_EXERCISE DIRECTIONS_: Word for word, reproduce each of the entries.

--- SUPPLIED DATA ---

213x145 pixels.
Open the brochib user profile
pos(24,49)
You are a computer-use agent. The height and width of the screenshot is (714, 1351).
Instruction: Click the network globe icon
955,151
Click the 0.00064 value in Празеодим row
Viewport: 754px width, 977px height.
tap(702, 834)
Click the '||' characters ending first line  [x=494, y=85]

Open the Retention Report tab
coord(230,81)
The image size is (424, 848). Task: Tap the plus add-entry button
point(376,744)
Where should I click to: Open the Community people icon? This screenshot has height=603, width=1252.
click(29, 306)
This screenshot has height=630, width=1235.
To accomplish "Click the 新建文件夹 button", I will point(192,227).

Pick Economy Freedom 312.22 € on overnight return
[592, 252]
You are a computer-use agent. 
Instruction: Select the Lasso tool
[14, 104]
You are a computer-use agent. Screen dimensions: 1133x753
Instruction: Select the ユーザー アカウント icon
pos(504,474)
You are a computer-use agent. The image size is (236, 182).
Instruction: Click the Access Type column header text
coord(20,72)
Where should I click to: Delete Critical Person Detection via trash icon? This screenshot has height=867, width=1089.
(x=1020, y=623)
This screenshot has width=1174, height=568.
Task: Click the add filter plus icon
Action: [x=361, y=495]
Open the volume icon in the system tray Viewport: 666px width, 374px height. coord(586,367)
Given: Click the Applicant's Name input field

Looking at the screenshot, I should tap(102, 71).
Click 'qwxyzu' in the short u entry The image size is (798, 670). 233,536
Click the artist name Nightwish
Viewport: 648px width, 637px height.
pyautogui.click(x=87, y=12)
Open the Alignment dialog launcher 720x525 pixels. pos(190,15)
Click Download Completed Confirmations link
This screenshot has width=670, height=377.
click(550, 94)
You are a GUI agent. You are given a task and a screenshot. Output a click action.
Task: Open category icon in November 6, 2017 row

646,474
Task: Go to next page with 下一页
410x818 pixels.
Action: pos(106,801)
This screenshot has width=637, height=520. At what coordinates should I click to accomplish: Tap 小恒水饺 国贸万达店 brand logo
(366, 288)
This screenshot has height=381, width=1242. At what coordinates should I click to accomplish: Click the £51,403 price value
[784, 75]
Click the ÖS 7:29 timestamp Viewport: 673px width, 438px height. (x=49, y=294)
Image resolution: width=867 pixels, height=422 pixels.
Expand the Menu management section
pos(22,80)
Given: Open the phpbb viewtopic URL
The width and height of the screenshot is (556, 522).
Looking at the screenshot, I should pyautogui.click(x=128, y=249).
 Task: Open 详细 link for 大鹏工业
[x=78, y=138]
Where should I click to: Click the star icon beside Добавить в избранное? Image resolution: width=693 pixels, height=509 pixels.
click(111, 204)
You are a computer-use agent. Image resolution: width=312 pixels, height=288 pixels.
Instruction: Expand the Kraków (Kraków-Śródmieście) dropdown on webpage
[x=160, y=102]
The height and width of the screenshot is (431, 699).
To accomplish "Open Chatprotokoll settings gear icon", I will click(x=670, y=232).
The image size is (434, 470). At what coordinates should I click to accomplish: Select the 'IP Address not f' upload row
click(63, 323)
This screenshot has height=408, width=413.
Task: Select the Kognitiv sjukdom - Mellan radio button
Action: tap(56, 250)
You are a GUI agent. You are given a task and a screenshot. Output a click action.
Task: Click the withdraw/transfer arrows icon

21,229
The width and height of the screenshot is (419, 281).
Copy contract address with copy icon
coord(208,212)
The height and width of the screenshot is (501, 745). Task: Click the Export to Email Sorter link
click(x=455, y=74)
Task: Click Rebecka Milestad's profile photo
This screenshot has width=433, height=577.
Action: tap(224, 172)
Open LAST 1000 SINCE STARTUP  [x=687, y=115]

---

_SOLUTION FOR THIS TASK_:
213x145 pixels.
Open the brochib user profile
pos(24,49)
You are a computer-use agent. The height and width of the screenshot is (714, 1351).
Instruction: Click the network globe icon
955,151
Click the 0.00064 value in Празеодим row
Viewport: 754px width, 977px height.
tap(702, 834)
Click the '||' characters ending first line  [x=494, y=85]

Open the Retention Report tab
coord(230,81)
The image size is (424, 848). Task: Tap the plus add-entry button
point(376,744)
Where should I click to: Open the Community people icon? This screenshot has height=603, width=1252.
click(29, 306)
This screenshot has height=630, width=1235.
To accomplish "Click the 新建文件夹 button", I will point(192,227).

Pick Economy Freedom 312.22 € on overnight return
[592, 252]
You are a computer-use agent. 
Instruction: Select the Lasso tool
[14, 104]
You are a computer-use agent. Screen dimensions: 1133x753
Instruction: Select the ユーザー アカウント icon
pos(504,474)
You are a computer-use agent. The image size is (236, 182).
Instruction: Click the Access Type column header text
coord(20,72)
Where should I click to: Delete Critical Person Detection via trash icon? This screenshot has height=867, width=1089.
(x=1020, y=623)
This screenshot has width=1174, height=568.
Task: Click the add filter plus icon
Action: [x=361, y=495]
Open the volume icon in the system tray Viewport: 666px width, 374px height. coord(586,367)
Given: Click the Applicant's Name input field

Looking at the screenshot, I should tap(102, 71).
Click 'qwxyzu' in the short u entry The image size is (798, 670). 233,536
Click the artist name Nightwish
Viewport: 648px width, 637px height.
pyautogui.click(x=87, y=12)
Open the Alignment dialog launcher 720x525 pixels. pos(190,15)
Click Download Completed Confirmations link
This screenshot has width=670, height=377.
click(550, 94)
You are a GUI agent. You are given a task and a screenshot. Output a click action.
Task: Open category icon in November 6, 2017 row

646,474
Task: Go to next page with 下一页
410x818 pixels.
Action: pos(106,801)
This screenshot has width=637, height=520. At what coordinates should I click to accomplish: Tap 小恒水饺 国贸万达店 brand logo
(366, 288)
This screenshot has height=381, width=1242. At what coordinates should I click to accomplish: Click the £51,403 price value
[784, 75]
Click the ÖS 7:29 timestamp Viewport: 673px width, 438px height. (x=49, y=294)
Image resolution: width=867 pixels, height=422 pixels.
Expand the Menu management section
pos(22,80)
Given: Open the phpbb viewtopic URL
The width and height of the screenshot is (556, 522).
Looking at the screenshot, I should pyautogui.click(x=128, y=249).
 Task: Open 详细 link for 大鹏工业
[x=78, y=138]
Where should I click to: Click the star icon beside Добавить в избранное? Image resolution: width=693 pixels, height=509 pixels.
click(111, 204)
You are a computer-use agent. Image resolution: width=312 pixels, height=288 pixels.
Instruction: Expand the Kraków (Kraków-Śródmieście) dropdown on webpage
[x=160, y=102]
The height and width of the screenshot is (431, 699).
To accomplish "Open Chatprotokoll settings gear icon", I will click(x=670, y=232).
The image size is (434, 470). At what coordinates should I click to accomplish: Select the 'IP Address not f' upload row
click(63, 323)
This screenshot has height=408, width=413.
Task: Select the Kognitiv sjukdom - Mellan radio button
Action: tap(56, 250)
You are a GUI agent. You are given a task and a screenshot. Output a click action.
Task: Click the withdraw/transfer arrows icon

21,229
The width and height of the screenshot is (419, 281).
Copy contract address with copy icon
coord(208,212)
The height and width of the screenshot is (501, 745). Task: Click the Export to Email Sorter link
click(x=455, y=74)
Task: Click Rebecka Milestad's profile photo
This screenshot has width=433, height=577.
Action: tap(224, 172)
Open LAST 1000 SINCE STARTUP  [x=687, y=115]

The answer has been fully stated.